[Records for processing Boundary: Start]

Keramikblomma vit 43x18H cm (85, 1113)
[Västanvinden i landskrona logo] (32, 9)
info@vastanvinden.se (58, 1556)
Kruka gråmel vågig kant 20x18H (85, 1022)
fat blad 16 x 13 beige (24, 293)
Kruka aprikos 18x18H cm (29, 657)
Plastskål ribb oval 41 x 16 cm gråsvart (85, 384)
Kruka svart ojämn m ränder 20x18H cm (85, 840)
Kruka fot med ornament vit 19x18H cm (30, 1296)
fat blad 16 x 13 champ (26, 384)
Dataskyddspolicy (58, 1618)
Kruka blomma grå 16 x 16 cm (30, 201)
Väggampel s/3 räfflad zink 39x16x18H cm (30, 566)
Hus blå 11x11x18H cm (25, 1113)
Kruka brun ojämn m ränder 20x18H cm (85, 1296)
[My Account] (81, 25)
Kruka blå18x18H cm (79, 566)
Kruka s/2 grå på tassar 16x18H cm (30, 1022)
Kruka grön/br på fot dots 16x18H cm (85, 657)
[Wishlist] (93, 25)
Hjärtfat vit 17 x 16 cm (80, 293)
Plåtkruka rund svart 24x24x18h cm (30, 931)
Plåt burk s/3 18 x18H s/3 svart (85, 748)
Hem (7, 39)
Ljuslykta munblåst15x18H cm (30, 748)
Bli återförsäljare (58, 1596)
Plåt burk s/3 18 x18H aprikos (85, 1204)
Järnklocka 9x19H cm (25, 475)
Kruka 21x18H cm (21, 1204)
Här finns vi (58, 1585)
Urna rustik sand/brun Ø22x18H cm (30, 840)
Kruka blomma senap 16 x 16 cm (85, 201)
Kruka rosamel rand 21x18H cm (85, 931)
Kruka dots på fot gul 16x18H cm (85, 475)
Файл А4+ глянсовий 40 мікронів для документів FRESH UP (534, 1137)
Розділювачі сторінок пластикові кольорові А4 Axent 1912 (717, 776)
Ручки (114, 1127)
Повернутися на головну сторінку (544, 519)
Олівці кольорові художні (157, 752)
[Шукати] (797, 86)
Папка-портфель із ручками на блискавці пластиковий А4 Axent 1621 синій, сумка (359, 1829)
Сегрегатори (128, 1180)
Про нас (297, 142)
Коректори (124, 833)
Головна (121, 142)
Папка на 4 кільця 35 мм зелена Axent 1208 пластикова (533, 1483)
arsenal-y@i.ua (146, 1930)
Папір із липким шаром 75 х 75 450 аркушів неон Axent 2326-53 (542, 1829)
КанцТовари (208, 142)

[Records for processing Boundary: End]

## Directions
Reproduce exactly every line between the line with "Ljuslykta munblåst15x18H cm (30, 748)" and the last line of the records above, both included.

## Response box
Ljuslykta munblåst15x18H cm (30, 748)
Bli återförsäljare (58, 1596)
Plåt burk s/3 18 x18H aprikos (85, 1204)
Järnklocka 9x19H cm (25, 475)
Kruka 21x18H cm (21, 1204)
Här finns vi (58, 1585)
Urna rustik sand/brun Ø22x18H cm (30, 840)
Kruka blomma senap 16 x 16 cm (85, 201)
Kruka rosamel rand 21x18H cm (85, 931)
Kruka dots på fot gul 16x18H cm (85, 475)
Файл А4+ глянсовий 40 мікронів для документів FRESH UP (534, 1137)
Розділювачі сторінок пластикові кольорові А4 Axent 1912 (717, 776)
Ручки (114, 1127)
Повернутися на головну сторінку (544, 519)
Олівці кольорові художні (157, 752)
[Шукати] (797, 86)
Папка-портфель із ручками на блискавці пластиковий А4 Axent 1621 синій, сумка (359, 1829)
Сегрегатори (128, 1180)
Про нас (297, 142)
Коректори (124, 833)
Головна (121, 142)
Папка на 4 кільця 35 мм зелена Axent 1208 пластикова (533, 1483)
arsenal-y@i.ua (146, 1930)
Папір із липким шаром 75 х 75 450 аркушів неон Axent 2326-53 (542, 1829)
КанцТовари (208, 142)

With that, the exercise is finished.